=== Problem to solve ===
The response should contain every record, reproduced exactly.

=== Provided data ===
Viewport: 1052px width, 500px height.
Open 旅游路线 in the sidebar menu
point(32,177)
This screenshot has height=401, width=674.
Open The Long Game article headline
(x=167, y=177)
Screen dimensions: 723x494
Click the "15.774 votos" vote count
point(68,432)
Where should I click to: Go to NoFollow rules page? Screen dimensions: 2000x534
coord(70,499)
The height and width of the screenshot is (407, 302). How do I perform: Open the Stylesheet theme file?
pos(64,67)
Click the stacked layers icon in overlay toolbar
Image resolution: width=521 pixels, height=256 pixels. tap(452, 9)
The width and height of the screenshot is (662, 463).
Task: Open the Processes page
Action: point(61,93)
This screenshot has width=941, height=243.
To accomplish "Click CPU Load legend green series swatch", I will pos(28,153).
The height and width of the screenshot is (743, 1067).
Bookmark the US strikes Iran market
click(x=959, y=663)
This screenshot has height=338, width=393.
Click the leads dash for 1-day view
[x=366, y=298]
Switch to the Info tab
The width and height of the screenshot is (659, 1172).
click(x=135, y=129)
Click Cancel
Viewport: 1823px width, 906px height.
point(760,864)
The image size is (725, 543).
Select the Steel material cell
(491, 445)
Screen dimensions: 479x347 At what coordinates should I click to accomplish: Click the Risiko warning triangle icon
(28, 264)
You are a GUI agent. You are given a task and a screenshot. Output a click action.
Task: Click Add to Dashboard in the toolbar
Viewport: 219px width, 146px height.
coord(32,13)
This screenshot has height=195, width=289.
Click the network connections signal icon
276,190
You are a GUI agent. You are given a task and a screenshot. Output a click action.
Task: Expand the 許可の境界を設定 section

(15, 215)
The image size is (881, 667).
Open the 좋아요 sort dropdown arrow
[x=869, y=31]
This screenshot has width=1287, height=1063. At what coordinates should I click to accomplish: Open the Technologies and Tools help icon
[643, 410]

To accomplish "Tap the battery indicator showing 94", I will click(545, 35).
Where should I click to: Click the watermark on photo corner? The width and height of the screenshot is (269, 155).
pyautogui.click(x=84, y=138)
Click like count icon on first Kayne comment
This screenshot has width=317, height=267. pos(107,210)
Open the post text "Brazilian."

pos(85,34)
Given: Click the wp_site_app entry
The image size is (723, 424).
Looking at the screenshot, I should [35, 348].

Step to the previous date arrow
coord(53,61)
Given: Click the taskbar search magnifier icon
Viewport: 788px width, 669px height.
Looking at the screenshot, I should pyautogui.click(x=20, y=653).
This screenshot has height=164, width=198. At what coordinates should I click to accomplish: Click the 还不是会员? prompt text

=== Result of the exercise ===
Viewport: 1052px width, 500px height.
Open 旅游路线 in the sidebar menu
point(32,177)
This screenshot has height=401, width=674.
Open The Long Game article headline
(x=167, y=177)
Screen dimensions: 723x494
Click the "15.774 votos" vote count
point(68,432)
Where should I click to: Go to NoFollow rules page? Screen dimensions: 2000x534
coord(70,499)
The height and width of the screenshot is (407, 302). How do I perform: Open the Stylesheet theme file?
pos(64,67)
Click the stacked layers icon in overlay toolbar
Image resolution: width=521 pixels, height=256 pixels. tap(452, 9)
The width and height of the screenshot is (662, 463).
Task: Open the Processes page
Action: point(61,93)
This screenshot has width=941, height=243.
To accomplish "Click CPU Load legend green series swatch", I will pos(28,153).
The height and width of the screenshot is (743, 1067).
Bookmark the US strikes Iran market
click(x=959, y=663)
This screenshot has height=338, width=393.
Click the leads dash for 1-day view
[x=366, y=298]
Switch to the Info tab
The width and height of the screenshot is (659, 1172).
click(x=135, y=129)
Click Cancel
Viewport: 1823px width, 906px height.
point(760,864)
The image size is (725, 543).
Select the Steel material cell
(491, 445)
Screen dimensions: 479x347 At what coordinates should I click to accomplish: Click the Risiko warning triangle icon
(28, 264)
You are a GUI agent. You are given a task and a screenshot. Output a click action.
Task: Click Add to Dashboard in the toolbar
Viewport: 219px width, 146px height.
coord(32,13)
This screenshot has height=195, width=289.
Click the network connections signal icon
276,190
You are a GUI agent. You are given a task and a screenshot. Output a click action.
Task: Expand the 許可の境界を設定 section

(15, 215)
The image size is (881, 667).
Open the 좋아요 sort dropdown arrow
[x=869, y=31]
This screenshot has width=1287, height=1063. At what coordinates should I click to accomplish: Open the Technologies and Tools help icon
[643, 410]

To accomplish "Tap the battery indicator showing 94", I will click(545, 35).
Where should I click to: Click the watermark on photo corner? The width and height of the screenshot is (269, 155).
pyautogui.click(x=84, y=138)
Click like count icon on first Kayne comment
This screenshot has width=317, height=267. pos(107,210)
Open the post text "Brazilian."

pos(85,34)
Given: Click the wp_site_app entry
The image size is (723, 424).
Looking at the screenshot, I should [35, 348].

Step to the previous date arrow
coord(53,61)
Given: Click the taskbar search magnifier icon
Viewport: 788px width, 669px height.
Looking at the screenshot, I should pyautogui.click(x=20, y=653).
This screenshot has height=164, width=198. At what coordinates should I click to accomplish: Click the 还不是会员? prompt text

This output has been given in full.